Exercise description: Your task is to print all of the data word for word.

(Saved entries)
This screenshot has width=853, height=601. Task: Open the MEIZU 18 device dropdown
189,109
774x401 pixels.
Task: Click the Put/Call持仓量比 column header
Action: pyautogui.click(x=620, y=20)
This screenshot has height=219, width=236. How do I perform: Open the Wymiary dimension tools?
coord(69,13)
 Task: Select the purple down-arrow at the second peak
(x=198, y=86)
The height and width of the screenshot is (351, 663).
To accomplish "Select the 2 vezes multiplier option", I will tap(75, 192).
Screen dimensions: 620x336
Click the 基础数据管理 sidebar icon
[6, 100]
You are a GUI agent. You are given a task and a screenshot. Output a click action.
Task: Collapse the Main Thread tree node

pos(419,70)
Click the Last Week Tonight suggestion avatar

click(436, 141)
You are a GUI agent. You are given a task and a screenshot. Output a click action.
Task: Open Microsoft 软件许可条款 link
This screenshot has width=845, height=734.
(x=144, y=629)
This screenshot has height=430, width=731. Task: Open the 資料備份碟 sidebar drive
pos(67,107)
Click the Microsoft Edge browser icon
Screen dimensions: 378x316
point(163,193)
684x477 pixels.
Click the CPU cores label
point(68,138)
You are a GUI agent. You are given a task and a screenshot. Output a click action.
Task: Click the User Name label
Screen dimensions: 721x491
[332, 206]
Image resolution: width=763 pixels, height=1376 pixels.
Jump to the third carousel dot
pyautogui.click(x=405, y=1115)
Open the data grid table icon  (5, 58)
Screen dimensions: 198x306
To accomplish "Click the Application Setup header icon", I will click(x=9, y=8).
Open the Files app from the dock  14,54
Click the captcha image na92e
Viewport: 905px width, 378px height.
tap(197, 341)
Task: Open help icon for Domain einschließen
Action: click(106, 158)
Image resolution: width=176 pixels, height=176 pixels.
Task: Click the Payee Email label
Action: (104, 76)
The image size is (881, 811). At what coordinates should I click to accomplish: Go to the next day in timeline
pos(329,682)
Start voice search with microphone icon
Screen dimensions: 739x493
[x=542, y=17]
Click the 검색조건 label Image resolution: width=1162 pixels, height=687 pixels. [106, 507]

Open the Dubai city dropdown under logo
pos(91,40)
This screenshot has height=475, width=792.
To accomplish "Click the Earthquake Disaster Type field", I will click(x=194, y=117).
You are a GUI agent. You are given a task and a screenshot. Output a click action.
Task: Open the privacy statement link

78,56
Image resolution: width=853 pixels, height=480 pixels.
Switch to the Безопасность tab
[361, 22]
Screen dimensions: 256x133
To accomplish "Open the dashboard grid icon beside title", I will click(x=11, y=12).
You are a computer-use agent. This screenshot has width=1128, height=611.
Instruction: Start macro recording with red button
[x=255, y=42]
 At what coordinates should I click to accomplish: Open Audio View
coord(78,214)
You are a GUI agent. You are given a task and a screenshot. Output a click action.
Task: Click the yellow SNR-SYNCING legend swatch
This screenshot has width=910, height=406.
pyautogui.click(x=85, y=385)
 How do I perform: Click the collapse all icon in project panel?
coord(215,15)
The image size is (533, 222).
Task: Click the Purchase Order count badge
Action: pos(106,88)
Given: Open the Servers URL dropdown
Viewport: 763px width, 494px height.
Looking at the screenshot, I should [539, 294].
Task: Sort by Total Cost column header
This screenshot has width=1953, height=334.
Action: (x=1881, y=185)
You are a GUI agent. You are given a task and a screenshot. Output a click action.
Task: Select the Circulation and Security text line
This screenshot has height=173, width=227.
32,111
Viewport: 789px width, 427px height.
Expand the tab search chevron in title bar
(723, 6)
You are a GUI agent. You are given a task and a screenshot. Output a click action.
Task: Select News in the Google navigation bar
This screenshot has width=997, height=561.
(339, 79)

Written answer:
This screenshot has width=853, height=601. Task: Open the MEIZU 18 device dropdown
189,109
774x401 pixels.
Task: Click the Put/Call持仓量比 column header
Action: pyautogui.click(x=620, y=20)
This screenshot has height=219, width=236. How do I perform: Open the Wymiary dimension tools?
coord(69,13)
 Task: Select the purple down-arrow at the second peak
(x=198, y=86)
The height and width of the screenshot is (351, 663).
To accomplish "Select the 2 vezes multiplier option", I will tap(75, 192).
Screen dimensions: 620x336
Click the 基础数据管理 sidebar icon
[6, 100]
You are a GUI agent. You are given a task and a screenshot. Output a click action.
Task: Collapse the Main Thread tree node

pos(419,70)
Click the Last Week Tonight suggestion avatar

click(436, 141)
You are a GUI agent. You are given a task and a screenshot. Output a click action.
Task: Open Microsoft 软件许可条款 link
This screenshot has width=845, height=734.
(x=144, y=629)
This screenshot has height=430, width=731. Task: Open the 資料備份碟 sidebar drive
pos(67,107)
Click the Microsoft Edge browser icon
Screen dimensions: 378x316
point(163,193)
684x477 pixels.
Click the CPU cores label
point(68,138)
You are a GUI agent. You are given a task and a screenshot. Output a click action.
Task: Click the User Name label
Screen dimensions: 721x491
[332, 206]
Image resolution: width=763 pixels, height=1376 pixels.
Jump to the third carousel dot
pyautogui.click(x=405, y=1115)
Open the data grid table icon  (5, 58)
Screen dimensions: 198x306
To accomplish "Click the Application Setup header icon", I will click(x=9, y=8).
Open the Files app from the dock  14,54
Click the captcha image na92e
Viewport: 905px width, 378px height.
tap(197, 341)
Task: Open help icon for Domain einschließen
Action: click(106, 158)
Image resolution: width=176 pixels, height=176 pixels.
Task: Click the Payee Email label
Action: (104, 76)
The image size is (881, 811). At what coordinates should I click to accomplish: Go to the next day in timeline
pos(329,682)
Start voice search with microphone icon
Screen dimensions: 739x493
[x=542, y=17]
Click the 검색조건 label Image resolution: width=1162 pixels, height=687 pixels. [106, 507]

Open the Dubai city dropdown under logo
pos(91,40)
This screenshot has height=475, width=792.
To accomplish "Click the Earthquake Disaster Type field", I will click(x=194, y=117).
You are a GUI agent. You are given a task and a screenshot. Output a click action.
Task: Open the privacy statement link

78,56
Image resolution: width=853 pixels, height=480 pixels.
Switch to the Безопасность tab
[361, 22]
Screen dimensions: 256x133
To accomplish "Open the dashboard grid icon beside title", I will click(x=11, y=12).
You are a computer-use agent. This screenshot has width=1128, height=611.
Instruction: Start macro recording with red button
[x=255, y=42]
 At what coordinates should I click to accomplish: Open Audio View
coord(78,214)
You are a GUI agent. You are given a task and a screenshot. Output a click action.
Task: Click the yellow SNR-SYNCING legend swatch
This screenshot has width=910, height=406.
pyautogui.click(x=85, y=385)
 How do I perform: Click the collapse all icon in project panel?
coord(215,15)
The image size is (533, 222).
Task: Click the Purchase Order count badge
Action: pos(106,88)
Given: Open the Servers URL dropdown
Viewport: 763px width, 494px height.
Looking at the screenshot, I should [539, 294].
Task: Sort by Total Cost column header
This screenshot has width=1953, height=334.
Action: (x=1881, y=185)
You are a GUI agent. You are given a task and a screenshot. Output a click action.
Task: Select the Circulation and Security text line
This screenshot has height=173, width=227.
32,111
Viewport: 789px width, 427px height.
Expand the tab search chevron in title bar
(723, 6)
You are a GUI agent. You are given a task and a screenshot. Output a click action.
Task: Select News in the Google navigation bar
This screenshot has width=997, height=561.
(339, 79)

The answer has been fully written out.